Großes Interesse hat auch die Landeshauptstadt an den Deicharbeiten, denn der Damm schützt einen niedrig gelegenen Bereich, der sich neben großen Teilen von Büderich auch über das gesamte linksrheinische Düsseldorf bis in den Norden von Neuss erstreckt, wie Deichgräf Dr. Claus Henning Rolfs erläutert.

Saniert wird auf zwei unterschiedliche Arten: Auf zwei Kilometern wird der Damm komplett neu als so genannter Drei-Zonen-Deich gebaut. Das Material des alten Deichs (115 000 Kubikmeter) wird abgebaggert und neu aufgebracht. Hinzu kommen noch 90 000 Kubikmeter wasserundurchlässiger Lehm für die Rheinseite des Bauwerks und 25 000 Kubikmeter Kies und Sand für die Landseite. Der Hochwasserschutz wird dazu um etwa 20 Meter verbreitert und um 50 Zentimeter erhöht. Vorarbeiten hatten bereits im August begonnen.

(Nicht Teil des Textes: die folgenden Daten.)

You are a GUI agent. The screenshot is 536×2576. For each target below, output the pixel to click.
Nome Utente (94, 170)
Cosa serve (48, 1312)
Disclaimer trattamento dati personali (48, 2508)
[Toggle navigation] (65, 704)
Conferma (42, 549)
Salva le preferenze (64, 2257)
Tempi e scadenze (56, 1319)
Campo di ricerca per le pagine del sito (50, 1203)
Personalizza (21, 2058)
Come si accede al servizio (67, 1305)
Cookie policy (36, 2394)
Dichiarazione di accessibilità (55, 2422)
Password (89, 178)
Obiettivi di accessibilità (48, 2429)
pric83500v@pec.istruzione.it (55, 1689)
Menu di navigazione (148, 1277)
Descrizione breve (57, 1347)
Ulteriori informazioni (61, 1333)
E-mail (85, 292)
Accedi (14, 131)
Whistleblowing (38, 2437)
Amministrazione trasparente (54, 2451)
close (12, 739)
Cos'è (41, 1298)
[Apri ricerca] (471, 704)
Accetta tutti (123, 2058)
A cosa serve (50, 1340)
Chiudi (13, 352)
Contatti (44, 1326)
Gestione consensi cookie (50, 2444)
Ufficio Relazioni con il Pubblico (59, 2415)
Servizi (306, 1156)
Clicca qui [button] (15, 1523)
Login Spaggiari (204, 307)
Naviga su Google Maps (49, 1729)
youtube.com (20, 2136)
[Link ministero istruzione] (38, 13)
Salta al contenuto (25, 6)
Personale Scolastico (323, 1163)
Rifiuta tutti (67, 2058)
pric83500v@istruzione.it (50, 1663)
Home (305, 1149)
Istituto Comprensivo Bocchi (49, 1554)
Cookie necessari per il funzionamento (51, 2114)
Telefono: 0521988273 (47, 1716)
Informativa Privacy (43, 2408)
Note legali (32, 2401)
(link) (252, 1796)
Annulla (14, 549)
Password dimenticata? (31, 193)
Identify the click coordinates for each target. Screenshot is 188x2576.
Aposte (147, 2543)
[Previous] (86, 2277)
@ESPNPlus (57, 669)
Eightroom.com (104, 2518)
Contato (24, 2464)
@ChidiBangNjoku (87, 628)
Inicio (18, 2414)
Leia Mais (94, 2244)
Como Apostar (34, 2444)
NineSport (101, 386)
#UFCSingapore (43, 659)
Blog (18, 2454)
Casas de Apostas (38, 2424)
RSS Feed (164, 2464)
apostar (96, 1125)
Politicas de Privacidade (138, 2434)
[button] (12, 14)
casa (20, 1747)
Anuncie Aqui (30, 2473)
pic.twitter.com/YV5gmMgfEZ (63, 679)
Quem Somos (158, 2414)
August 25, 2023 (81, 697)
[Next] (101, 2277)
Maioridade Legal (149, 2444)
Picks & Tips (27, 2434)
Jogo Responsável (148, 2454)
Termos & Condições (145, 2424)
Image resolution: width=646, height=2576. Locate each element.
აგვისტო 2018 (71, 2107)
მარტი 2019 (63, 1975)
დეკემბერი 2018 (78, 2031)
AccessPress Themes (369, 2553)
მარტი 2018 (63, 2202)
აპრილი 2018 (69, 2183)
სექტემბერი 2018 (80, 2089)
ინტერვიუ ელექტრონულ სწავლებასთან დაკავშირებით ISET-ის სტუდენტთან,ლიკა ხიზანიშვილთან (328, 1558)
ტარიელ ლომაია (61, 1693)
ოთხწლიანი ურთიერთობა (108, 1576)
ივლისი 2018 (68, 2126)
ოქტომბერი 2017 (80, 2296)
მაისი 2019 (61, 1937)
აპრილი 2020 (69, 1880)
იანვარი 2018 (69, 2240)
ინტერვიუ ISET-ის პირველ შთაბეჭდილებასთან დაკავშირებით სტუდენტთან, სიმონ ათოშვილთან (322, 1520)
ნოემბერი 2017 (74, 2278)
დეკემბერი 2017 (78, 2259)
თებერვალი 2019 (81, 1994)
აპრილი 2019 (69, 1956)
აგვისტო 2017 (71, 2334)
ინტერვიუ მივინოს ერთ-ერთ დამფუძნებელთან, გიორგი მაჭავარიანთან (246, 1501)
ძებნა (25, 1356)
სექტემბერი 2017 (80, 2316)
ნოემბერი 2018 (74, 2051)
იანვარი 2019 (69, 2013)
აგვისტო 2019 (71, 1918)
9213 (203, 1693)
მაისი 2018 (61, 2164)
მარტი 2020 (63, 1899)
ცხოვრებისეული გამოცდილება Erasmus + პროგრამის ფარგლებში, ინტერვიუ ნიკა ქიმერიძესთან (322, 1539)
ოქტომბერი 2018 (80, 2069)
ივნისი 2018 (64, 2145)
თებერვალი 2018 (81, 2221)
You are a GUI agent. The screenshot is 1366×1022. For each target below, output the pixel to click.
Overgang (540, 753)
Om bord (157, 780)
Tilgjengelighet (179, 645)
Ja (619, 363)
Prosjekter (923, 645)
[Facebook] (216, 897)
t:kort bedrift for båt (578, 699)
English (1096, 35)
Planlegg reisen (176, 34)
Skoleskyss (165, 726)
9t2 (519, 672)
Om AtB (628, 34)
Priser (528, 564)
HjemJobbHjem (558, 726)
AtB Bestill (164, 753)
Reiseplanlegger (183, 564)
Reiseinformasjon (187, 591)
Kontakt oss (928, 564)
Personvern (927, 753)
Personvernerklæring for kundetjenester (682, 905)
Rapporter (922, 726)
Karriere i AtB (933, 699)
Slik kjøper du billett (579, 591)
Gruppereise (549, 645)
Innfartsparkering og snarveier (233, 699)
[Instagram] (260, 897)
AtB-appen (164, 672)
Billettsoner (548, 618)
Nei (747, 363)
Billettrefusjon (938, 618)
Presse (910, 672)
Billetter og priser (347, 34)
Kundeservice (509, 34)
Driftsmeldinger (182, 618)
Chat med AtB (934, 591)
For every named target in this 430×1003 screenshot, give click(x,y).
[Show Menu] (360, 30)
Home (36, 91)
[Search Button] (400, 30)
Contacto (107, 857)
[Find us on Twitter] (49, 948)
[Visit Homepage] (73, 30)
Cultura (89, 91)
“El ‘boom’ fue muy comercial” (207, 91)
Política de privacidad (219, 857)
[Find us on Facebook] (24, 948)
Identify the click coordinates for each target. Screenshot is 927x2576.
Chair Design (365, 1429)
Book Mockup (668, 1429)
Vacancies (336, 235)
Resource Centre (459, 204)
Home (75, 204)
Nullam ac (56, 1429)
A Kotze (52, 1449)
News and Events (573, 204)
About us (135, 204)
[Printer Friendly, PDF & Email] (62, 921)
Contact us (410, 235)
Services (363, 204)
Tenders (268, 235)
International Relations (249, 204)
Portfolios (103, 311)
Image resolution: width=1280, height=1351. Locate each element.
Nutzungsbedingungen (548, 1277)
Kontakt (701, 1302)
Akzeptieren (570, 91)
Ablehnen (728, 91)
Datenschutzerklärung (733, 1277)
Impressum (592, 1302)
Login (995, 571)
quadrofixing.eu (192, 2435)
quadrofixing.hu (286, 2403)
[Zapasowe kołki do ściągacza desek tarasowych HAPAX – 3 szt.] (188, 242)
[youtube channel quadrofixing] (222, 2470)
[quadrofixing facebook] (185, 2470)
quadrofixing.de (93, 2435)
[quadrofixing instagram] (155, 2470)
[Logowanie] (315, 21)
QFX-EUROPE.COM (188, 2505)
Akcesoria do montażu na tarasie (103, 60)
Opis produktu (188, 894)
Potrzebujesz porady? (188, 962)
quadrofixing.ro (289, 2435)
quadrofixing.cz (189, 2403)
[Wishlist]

In Höhe Niederlörick/Mönchenwerth ist für einen landseitig verbreiterten Damm schlicht kein Platz. Daher bleibt der alte Hochwasserschutz dort auf etwa 800 Metern erhalten. Er wird allerdings durch die Spundwand um 1,30 Meter erhöht, deren erster Abschnitt gestern eingerammt wurde. Diese Wand ragt gut elf Meter tief in Deich und Erdreich hinein. Die Arbeiten sollen bis zum Beginn der Hochwassersaison am 1. November abgeschlossen sein. Der sichtbare Teil der Stahlwand soll verklinkert werden. Von der Deichkrone aus kann man darüber hinwegschauen.